#### [Stored data]
____________

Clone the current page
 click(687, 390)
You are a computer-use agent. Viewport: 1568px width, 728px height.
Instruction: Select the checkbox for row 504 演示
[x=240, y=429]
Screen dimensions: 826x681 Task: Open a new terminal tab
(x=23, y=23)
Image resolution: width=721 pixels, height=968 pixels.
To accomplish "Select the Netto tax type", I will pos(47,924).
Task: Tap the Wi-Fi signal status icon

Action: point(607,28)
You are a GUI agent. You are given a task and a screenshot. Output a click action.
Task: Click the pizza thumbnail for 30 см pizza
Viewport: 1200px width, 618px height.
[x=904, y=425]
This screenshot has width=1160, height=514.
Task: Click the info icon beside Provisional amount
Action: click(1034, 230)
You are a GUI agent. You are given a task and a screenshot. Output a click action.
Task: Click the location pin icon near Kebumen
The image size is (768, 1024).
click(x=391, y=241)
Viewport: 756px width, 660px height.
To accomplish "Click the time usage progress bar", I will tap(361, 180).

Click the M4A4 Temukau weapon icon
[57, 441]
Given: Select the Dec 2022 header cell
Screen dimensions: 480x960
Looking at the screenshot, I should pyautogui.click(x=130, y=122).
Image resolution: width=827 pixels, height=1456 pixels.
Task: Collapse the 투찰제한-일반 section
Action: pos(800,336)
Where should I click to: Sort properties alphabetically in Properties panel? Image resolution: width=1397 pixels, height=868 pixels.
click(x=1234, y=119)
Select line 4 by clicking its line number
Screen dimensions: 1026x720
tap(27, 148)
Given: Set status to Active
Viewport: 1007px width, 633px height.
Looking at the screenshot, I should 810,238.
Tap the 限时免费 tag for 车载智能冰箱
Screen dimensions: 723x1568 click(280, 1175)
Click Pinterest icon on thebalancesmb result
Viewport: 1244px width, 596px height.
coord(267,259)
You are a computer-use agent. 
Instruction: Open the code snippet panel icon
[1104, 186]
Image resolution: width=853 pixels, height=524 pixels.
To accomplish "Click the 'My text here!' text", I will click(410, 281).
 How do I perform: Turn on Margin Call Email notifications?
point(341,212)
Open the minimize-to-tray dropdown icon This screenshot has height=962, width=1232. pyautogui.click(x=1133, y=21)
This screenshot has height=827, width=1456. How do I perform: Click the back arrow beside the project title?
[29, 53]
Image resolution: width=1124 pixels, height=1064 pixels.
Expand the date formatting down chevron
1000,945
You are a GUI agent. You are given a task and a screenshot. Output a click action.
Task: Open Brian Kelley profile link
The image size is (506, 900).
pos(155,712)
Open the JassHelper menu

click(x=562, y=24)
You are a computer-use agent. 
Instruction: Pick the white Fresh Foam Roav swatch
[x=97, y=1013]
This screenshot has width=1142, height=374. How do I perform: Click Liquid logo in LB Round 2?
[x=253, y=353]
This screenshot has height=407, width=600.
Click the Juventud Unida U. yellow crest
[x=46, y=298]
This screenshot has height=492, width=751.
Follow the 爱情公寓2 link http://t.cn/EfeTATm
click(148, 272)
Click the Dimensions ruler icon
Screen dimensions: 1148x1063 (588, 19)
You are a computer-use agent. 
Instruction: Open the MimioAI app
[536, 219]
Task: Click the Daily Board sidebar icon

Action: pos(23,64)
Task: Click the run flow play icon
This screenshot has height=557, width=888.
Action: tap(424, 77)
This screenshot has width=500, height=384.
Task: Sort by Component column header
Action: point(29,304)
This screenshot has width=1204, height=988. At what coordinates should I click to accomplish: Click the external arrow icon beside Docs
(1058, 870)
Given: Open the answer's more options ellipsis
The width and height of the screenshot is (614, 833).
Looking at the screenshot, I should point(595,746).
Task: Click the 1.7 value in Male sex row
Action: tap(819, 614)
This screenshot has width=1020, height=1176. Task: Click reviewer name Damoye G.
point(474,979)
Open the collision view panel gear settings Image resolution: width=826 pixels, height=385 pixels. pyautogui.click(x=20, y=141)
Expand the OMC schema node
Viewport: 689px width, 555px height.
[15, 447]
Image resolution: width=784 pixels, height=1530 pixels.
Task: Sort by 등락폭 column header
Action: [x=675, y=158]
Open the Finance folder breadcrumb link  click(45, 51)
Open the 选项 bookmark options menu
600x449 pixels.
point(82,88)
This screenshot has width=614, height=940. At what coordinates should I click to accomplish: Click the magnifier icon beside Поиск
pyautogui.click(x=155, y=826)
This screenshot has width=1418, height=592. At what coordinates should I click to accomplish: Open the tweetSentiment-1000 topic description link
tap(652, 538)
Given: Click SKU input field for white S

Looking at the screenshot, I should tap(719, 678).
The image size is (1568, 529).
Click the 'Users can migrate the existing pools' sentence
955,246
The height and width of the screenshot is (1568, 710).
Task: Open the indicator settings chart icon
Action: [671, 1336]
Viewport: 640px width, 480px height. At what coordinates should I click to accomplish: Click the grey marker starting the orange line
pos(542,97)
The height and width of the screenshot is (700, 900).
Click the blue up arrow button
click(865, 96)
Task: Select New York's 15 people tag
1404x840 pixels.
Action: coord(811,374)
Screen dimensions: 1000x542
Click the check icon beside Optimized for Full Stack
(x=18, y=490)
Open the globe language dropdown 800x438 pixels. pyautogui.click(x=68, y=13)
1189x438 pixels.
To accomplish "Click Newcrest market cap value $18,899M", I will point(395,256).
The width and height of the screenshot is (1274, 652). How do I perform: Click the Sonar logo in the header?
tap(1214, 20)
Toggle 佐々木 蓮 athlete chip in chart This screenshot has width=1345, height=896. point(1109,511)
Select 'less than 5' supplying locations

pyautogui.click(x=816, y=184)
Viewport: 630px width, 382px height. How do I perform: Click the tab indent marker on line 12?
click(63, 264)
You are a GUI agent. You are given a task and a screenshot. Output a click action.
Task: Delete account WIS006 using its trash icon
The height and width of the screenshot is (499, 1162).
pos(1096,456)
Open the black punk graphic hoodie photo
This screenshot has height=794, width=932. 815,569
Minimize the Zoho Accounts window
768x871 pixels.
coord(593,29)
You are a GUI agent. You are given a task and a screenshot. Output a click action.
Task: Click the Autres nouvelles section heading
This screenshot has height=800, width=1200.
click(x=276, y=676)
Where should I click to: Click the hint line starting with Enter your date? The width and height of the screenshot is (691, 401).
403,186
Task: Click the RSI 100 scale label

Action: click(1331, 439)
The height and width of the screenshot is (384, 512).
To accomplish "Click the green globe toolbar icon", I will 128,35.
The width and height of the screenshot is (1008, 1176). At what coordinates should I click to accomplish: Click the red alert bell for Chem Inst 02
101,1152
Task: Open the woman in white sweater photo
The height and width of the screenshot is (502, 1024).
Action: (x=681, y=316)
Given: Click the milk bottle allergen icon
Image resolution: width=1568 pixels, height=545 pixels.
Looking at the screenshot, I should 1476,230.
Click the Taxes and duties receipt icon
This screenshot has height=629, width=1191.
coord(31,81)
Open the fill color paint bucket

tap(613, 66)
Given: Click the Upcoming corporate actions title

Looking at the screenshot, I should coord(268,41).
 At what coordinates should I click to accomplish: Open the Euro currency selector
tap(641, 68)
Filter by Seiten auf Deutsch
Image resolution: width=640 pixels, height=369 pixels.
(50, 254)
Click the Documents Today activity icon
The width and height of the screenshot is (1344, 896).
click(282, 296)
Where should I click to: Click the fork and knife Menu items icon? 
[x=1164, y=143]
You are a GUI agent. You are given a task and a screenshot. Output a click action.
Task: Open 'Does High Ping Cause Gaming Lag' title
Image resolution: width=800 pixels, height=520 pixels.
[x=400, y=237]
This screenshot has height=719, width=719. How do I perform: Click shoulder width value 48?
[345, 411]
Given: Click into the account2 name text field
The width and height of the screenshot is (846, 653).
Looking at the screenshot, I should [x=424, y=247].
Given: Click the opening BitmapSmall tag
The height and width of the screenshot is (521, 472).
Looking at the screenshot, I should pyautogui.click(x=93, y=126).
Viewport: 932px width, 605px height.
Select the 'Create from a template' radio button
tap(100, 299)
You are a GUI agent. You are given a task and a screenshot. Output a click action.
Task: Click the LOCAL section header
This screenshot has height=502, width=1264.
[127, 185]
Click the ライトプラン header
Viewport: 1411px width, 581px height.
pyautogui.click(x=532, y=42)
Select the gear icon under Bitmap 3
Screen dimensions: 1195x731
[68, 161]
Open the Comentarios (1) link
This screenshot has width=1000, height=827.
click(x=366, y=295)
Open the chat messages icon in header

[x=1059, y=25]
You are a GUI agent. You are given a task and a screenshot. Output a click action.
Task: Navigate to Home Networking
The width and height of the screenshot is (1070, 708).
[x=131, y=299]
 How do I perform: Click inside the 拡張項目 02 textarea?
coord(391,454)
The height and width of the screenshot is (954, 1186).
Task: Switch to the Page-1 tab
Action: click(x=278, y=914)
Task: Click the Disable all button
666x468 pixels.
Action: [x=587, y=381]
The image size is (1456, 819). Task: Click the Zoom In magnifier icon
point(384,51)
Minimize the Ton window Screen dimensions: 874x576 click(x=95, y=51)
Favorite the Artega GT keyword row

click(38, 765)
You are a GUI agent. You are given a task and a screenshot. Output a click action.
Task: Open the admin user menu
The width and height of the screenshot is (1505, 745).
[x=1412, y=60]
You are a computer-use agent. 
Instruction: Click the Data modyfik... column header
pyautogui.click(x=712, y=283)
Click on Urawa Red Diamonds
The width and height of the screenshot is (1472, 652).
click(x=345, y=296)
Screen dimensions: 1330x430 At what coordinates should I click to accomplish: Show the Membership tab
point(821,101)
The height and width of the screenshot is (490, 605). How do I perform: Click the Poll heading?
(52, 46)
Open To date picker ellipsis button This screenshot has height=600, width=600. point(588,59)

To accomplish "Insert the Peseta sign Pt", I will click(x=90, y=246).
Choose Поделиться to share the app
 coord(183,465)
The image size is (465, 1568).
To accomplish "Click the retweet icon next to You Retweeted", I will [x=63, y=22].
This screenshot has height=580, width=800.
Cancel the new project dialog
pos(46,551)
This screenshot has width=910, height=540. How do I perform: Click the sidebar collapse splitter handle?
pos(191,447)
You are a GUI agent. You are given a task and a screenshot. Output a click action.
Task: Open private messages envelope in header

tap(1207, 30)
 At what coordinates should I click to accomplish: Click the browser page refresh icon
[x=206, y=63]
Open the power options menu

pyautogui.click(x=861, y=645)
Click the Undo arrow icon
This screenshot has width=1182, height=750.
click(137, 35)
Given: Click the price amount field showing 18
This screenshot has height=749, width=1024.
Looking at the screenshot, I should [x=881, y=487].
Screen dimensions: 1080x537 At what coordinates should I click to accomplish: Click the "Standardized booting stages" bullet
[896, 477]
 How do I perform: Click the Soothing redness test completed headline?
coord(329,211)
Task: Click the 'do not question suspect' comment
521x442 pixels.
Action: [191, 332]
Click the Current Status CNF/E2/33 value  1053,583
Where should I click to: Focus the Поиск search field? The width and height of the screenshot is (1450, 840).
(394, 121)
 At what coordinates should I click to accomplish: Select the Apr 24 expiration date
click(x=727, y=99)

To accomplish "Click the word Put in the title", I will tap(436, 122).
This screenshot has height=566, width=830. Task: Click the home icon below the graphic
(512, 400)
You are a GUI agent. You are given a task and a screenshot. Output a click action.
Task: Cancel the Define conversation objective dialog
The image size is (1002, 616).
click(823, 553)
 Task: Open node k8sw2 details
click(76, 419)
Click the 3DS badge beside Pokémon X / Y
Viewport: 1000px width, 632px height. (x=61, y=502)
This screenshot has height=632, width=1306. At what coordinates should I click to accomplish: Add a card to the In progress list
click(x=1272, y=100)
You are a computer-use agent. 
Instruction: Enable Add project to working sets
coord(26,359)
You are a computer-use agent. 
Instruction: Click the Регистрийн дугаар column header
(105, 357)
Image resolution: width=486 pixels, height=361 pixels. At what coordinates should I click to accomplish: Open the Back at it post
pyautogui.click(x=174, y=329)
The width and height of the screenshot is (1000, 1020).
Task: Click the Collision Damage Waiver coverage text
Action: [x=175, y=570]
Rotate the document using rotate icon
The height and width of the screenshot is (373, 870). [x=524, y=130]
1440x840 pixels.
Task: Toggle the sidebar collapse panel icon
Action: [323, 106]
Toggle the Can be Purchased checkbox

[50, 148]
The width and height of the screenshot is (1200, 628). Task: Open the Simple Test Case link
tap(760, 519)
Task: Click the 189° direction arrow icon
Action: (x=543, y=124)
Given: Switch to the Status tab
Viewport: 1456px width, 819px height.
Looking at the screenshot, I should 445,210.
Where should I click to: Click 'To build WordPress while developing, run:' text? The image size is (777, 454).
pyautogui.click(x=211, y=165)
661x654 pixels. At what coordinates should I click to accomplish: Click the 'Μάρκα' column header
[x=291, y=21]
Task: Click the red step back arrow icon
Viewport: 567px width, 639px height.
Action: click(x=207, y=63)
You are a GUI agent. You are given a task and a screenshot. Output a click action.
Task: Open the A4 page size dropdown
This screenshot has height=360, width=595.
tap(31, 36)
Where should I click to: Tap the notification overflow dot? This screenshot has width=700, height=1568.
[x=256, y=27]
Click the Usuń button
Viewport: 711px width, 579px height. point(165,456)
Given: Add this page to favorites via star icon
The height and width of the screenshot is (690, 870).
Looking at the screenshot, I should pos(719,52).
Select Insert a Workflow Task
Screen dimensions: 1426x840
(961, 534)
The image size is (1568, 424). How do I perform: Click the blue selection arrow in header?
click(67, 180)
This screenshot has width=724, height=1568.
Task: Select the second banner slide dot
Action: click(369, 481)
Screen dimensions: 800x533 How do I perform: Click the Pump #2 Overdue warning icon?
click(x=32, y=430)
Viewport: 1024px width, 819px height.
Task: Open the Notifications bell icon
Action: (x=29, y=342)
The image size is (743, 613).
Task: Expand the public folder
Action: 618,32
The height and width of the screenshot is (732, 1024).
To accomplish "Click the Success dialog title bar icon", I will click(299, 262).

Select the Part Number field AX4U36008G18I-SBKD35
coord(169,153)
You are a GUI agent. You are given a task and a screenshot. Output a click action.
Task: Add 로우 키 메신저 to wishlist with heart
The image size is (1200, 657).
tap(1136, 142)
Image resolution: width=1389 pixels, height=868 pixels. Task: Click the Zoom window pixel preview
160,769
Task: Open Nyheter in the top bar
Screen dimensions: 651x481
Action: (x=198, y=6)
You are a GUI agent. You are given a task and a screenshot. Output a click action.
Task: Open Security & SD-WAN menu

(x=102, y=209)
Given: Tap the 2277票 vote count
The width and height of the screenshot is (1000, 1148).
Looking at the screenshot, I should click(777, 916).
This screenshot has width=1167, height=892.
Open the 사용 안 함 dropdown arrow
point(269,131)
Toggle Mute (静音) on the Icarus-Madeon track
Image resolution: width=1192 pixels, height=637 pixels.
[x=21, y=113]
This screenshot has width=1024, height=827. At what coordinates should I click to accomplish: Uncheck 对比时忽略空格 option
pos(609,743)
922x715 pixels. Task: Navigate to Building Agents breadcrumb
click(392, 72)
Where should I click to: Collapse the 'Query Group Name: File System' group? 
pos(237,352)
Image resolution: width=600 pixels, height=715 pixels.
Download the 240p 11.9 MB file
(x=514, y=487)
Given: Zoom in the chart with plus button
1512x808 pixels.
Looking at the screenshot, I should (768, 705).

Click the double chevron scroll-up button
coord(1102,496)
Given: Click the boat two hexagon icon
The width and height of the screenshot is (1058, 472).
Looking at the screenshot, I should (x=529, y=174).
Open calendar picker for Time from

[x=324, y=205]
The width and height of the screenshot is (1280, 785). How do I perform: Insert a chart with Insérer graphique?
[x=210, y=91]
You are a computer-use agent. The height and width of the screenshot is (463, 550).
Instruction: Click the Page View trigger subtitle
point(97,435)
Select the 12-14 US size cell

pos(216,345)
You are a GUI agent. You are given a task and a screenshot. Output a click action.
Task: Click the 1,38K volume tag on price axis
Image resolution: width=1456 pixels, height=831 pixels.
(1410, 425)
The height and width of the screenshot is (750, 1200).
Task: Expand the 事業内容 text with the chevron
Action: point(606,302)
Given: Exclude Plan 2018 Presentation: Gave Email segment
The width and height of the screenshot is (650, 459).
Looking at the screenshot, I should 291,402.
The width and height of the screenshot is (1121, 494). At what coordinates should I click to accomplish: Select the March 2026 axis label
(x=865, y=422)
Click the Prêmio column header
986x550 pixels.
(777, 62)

____________

#### [Task directions]
Search the records above for the string "gear". Report each line that has it.

#### [Problem solution]
Open the collision view panel gear settings Image resolution: width=826 pixels, height=385 pixels. pyautogui.click(x=20, y=141)
Select the gear icon under Bitmap 3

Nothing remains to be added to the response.